Hi All,
I am currently working on clustering microarray data to find tumor subtypes. My data come from multiple GEO studies, and are all based on the Affymetrix U133 Plus 2.0 array. All samples have been log2-transformed and RMA normalized (on study basis). For the needs of the analysis, I have come up with the following workflow:
- Combine all arrays (tumors) into one file.
- Define batch effects.
Remove batch effects using (a) pamr and (b) sva.
Q: Is it ok to apply these batch correction procedures to log2 data? Or shall I delogarithmize the data beforehand?
Delogarithmize the data.
Q: Do you think that it would be better not to delogarithmize the data before standardization?
Standardize the data using R (standardize rows, that is, genes).
- Cluster all tumors using ConsensusCluster (use k-means with Euclidean distance and SOM).
Select genes whose expression profile differs between the classes found as a result of the clustering (genes that pass a t-test p-value of 0.000001).
Q: Is it ok to use log2-transformed, RMA normalised and batch corrected data for the t-test (do not standardize)?
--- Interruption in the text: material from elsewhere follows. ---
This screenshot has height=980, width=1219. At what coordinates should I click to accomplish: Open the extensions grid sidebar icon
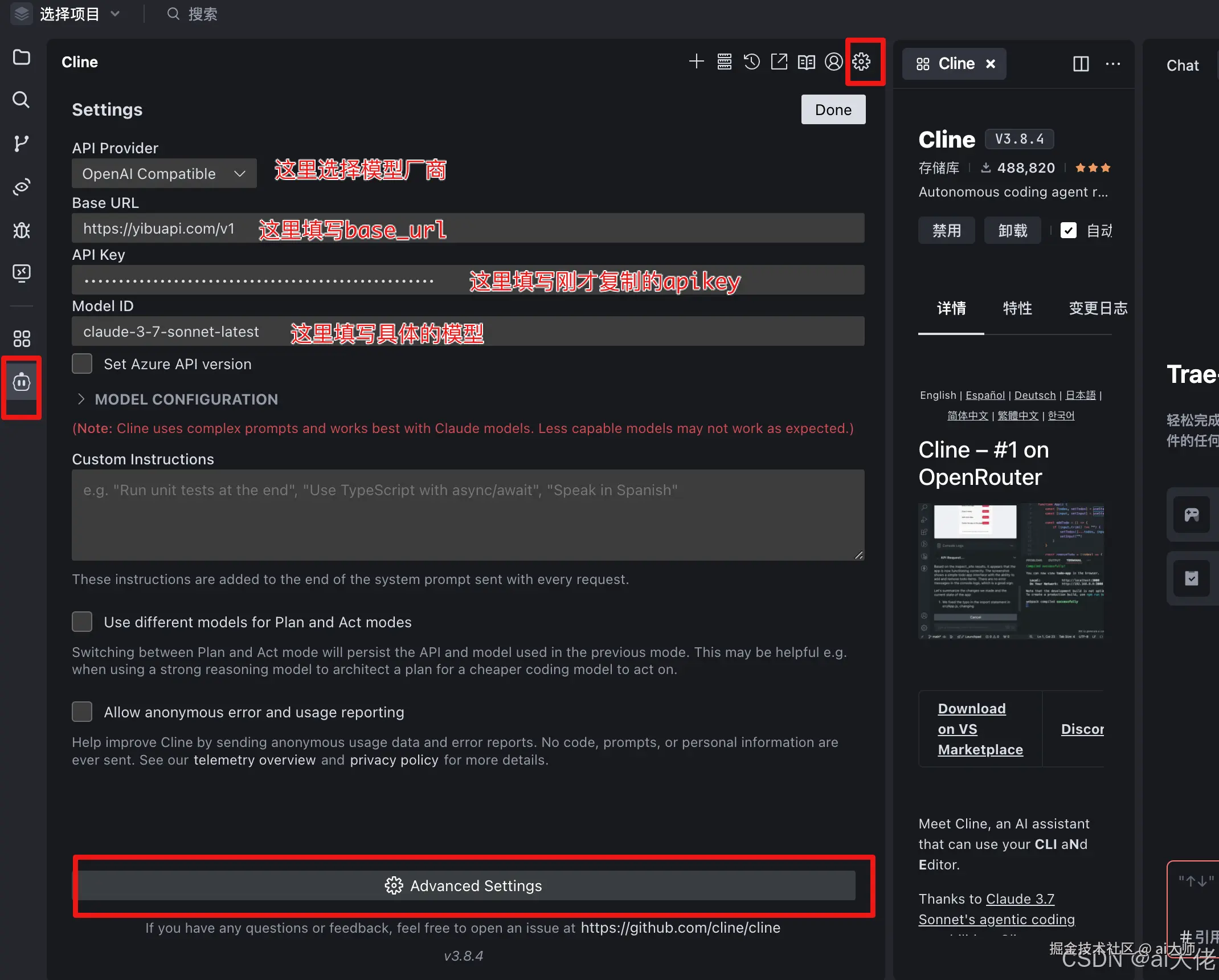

What flaws do you see in this workflow?
Best regards,
Marcin.
I'd recommend co-normalizing all arrays (not use the per-study normalization as is). At step (6) you'll need to decide which genes you will use in the clustering. Using all genes on the HGU133Plus2 is generally not a good idea, as many probesets will contribute mainly noise. Instead, use a subset of genes that reflect biological distinctions, defined by (for example) a variance or Absent/Present call filter. Euclidean distance on standardized log-scale data would be OK. It is OK to apply batch corrections to log2-scale data. It would also be OK to run within-gene t-tests or the like, on log2-transformed, RMA normalized and batch corrected data. If you have more than 2 putative tumor classes, I assume you would run (for example) an ANOVA analysis, not a t-test, at step (7), to identify genes that differ among the putative subtypes. If you are attempting to build a predictor of putative tumor subtypes, set aside a portion of your samples to serve as a test set, in order to evaluate your classifier.
Thank you for valuable insight, Ahill. I have got one more question: Would it be also ok to run these batch correction procedures (pamr, sva) on delogarithmized data?